Thursday 24 January 2008

Why Kosovo should not become independent: and how Russia is not helping Serbia’s cause



Today I was more than mildly amused by this piece in the alerts I receive from http://www.businessneweurope.eu/; the actually rather good news service I subscribe to for central and eastern; south eastern Europe; Russia and central Asia:

Hollywood stars to back Serbia over Kosovo
Bne


Hollywood stars George Clooney and Sharon Stone have voiced support for Serbia's attempt to retain control of the breakaway province Kosovo, according to a report by Serb language German daily Vesti.Clooney said "I will, with my colleague and friend Sharon Stone and her childhood friends, who are of Serb origin, organize a protest soon over the attempt to have Kosovo declare independence," the paper quoted him as saying. The Serbian news agency Tanjug reported on January 21 -- citing unnamed foreign media -- that two other stars, Sean Connery and Richard Gere, have also voiced support for Serbia's case.-18-240108

[Incidentally, the great thing about BNE is the investment banking, banking and corporate newswire service it has. Its political commentary, while colourful, is I find a little more eccentrically hit-and-miss].
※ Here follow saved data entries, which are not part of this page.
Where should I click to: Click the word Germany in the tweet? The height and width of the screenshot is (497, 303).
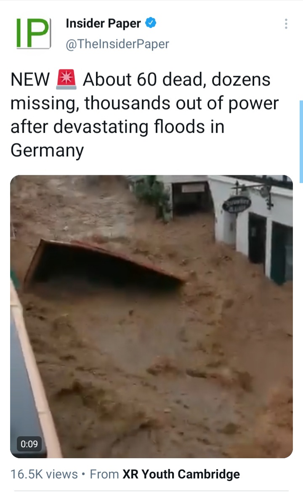[47, 150]
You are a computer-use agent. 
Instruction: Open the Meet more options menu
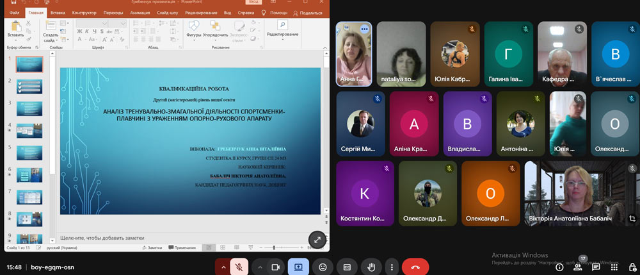tap(392, 267)
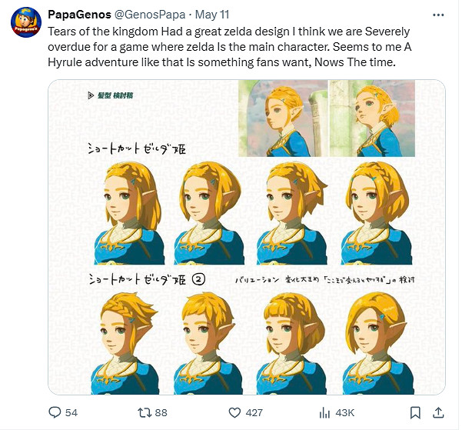Open the share menu icon

438,412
It is often pre-supposed that all Westerners support independence for Kosovo. Not true.

This is not because I am slavishly pro-Slav: the pan-Slav political bloc, as a cohesive geopolitical force, has raised its paranoia to an almost psychotically delusional level. The world is not pathologically anti-Slav. Moreover, not supporting an independent Kosovo is not, for a scintilla of a moment, to excuse the appalling behaviour of the Milosevic-era Serbian state in the 1990s. NATO was right to intervene as it did in 1999. Still, it is nice for once to be on the same side as some liberally-minded celebs...
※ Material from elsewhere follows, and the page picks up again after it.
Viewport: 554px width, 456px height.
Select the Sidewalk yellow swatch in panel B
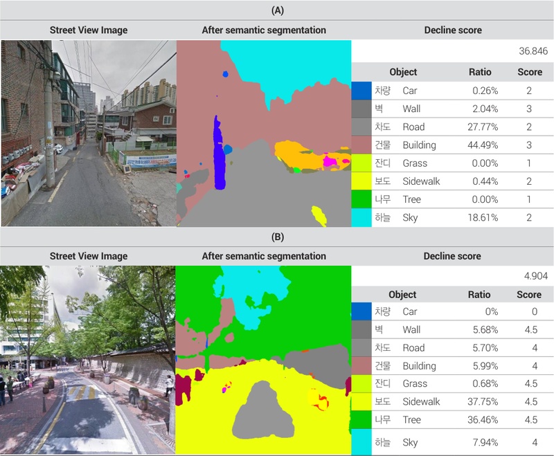pyautogui.click(x=361, y=401)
Breaking the world up into ever smaller and smaller micro-states, based on ethnicity, is not a sensible way forward. It only serves to enhance ethnic and religious divide in the world, not establish sustainable cohabitation. Microstates:

- Find it more difficult to protect citizen interests against the behemoths of global super-sized corporate giants
- Generally suffer in global capital and foreign exchange markets
- Find infrastructural investment more difficult and more costly per unit
- Over-spend on central government services as a proportion of GDP and yet, paradoxically, find their ability to fund social and welfare programs more compromised
- Are more vulnerable to global economic shocks
(And these were just the reasons I pondered on the Metro home tonight).

In the giddy heyday of the post-Cold War era, we were all (I think) much taken with the concept of soft power over hard power. As Britain is finding in its relations with Russia today, soft power doesn’t work: it is no power at all. Dividing Europe into ever smaller and smaller pieces – and this applies just as much to ETA-conceived Catalonia; and to other would-be secessionist regions - only serves to weaken the voices of European citizens, not to strengthen it. It goes against the grain of developing a multi-polar world and, frankly, only America stands to benefit.
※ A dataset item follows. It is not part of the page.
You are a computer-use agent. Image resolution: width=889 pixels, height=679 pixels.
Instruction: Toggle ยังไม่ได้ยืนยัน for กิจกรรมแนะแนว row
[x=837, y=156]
Russia and China – not only for the obvious reasons of Chechnya and Taipei, respectively – oppose secessionism. But for Russia this is a rather… er… nuance-lite argument based on Slavic nationalism, religiosity and, in short, a ‘grand plan’ spoiling of US and EU/NATO policy in the Balkans (‘Russia getting back into the Balkan game’). It is hardly noble: nor, to date, terribly effective.

A much more reasoned argument for Russia – using both hard power and elusive soft-power – is to demonstrate the constructive benefits of keeping a unified Serbia. Which, BTW, includes the Russian government stepping up to use its now vast wealth for infrastructural and industrial investment in Serbia, including in Kosovo: on an ethnically-blind basis. Allowing Gazprom to buy Serbian energy monopoly, NIS, is not what we’re talking about here. We’re talking structural, long-term macro-economic aid.

It would make a nice change for Russia to be someone else’s deep pocket of last resort; rather than relying on the EU/EBRD. Ultimately, Serbian policy, over the long-run, will follow the money. Selling off energy assets aside, Russia shouldn’t be too surprised if a weakened Serbia has no option but to follow an EU/NATO track (because enlargement-era history shows you can’t join the former unless you’ve joined the latter).

There is a good case to make for keeping Serbian intact: but Russia isn’t making it.